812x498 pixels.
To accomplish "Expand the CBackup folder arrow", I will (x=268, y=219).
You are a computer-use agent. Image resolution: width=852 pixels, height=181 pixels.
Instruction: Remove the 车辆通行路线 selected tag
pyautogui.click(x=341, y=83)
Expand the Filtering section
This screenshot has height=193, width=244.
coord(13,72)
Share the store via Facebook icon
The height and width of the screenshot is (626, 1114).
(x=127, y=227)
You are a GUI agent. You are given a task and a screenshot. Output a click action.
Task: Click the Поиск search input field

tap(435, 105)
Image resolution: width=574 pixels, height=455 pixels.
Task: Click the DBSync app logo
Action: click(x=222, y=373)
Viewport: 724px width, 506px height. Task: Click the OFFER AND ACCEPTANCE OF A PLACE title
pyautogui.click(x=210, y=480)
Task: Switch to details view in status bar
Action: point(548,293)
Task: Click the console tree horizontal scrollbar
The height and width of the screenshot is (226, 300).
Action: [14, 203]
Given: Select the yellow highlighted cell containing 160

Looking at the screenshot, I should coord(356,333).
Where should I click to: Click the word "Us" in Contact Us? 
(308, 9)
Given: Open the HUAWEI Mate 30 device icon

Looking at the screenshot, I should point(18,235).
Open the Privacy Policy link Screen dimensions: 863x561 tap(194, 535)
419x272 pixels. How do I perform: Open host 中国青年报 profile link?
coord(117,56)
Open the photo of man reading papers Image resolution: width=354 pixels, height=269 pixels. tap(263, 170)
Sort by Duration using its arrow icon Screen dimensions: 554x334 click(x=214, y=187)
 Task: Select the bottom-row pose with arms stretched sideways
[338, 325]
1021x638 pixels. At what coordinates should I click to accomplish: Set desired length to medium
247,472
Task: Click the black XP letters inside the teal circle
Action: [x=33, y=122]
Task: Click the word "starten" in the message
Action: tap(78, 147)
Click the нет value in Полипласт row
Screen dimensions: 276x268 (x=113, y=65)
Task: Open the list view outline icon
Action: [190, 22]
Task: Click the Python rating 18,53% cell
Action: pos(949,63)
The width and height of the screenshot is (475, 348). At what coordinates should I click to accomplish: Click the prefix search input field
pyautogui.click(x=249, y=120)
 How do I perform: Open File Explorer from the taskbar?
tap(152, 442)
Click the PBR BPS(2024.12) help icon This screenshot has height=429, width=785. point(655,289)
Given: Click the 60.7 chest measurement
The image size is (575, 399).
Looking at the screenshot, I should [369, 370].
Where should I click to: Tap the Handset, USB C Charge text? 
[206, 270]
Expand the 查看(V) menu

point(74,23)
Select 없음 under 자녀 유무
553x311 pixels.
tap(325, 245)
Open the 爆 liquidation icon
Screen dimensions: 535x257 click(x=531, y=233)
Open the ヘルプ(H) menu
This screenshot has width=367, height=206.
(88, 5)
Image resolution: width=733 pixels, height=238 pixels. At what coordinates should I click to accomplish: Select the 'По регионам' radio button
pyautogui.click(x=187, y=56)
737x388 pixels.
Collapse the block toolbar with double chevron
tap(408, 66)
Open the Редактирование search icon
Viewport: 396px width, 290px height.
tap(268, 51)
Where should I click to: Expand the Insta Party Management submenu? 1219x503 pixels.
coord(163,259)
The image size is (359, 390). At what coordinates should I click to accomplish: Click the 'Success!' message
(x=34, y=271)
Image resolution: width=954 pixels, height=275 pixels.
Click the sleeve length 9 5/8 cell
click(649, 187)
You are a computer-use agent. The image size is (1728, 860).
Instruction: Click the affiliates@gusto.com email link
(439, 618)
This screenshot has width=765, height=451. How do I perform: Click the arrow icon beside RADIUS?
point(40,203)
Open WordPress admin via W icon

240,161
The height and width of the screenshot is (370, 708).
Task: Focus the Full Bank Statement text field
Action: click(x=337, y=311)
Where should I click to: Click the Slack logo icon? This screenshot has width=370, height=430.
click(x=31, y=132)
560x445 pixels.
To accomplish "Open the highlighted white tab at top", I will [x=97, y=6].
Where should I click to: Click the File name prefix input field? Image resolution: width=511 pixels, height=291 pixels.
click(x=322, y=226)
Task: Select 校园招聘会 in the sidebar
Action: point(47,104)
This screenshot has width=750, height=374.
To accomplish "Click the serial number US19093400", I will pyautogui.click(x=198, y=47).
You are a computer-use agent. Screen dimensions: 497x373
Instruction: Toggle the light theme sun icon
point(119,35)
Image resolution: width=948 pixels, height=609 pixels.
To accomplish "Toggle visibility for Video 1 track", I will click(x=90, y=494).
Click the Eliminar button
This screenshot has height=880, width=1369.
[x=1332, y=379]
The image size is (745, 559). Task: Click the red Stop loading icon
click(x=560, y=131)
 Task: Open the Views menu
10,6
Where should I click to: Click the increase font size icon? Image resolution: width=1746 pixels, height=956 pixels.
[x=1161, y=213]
.....
▶ _About this task_
Wherever the string "will" occurs in the records above, copy that line.

▶ _Solution for this problem_
To accomplish "Expand the CBackup folder arrow", I will (x=268, y=219).
To accomplish "Open the highlighted white tab at top", I will [x=97, y=6].
To accomplish "Click the serial number US19093400", I will pyautogui.click(x=198, y=47).
To accomplish "Toggle visibility for Video 1 track", I will click(x=90, y=494).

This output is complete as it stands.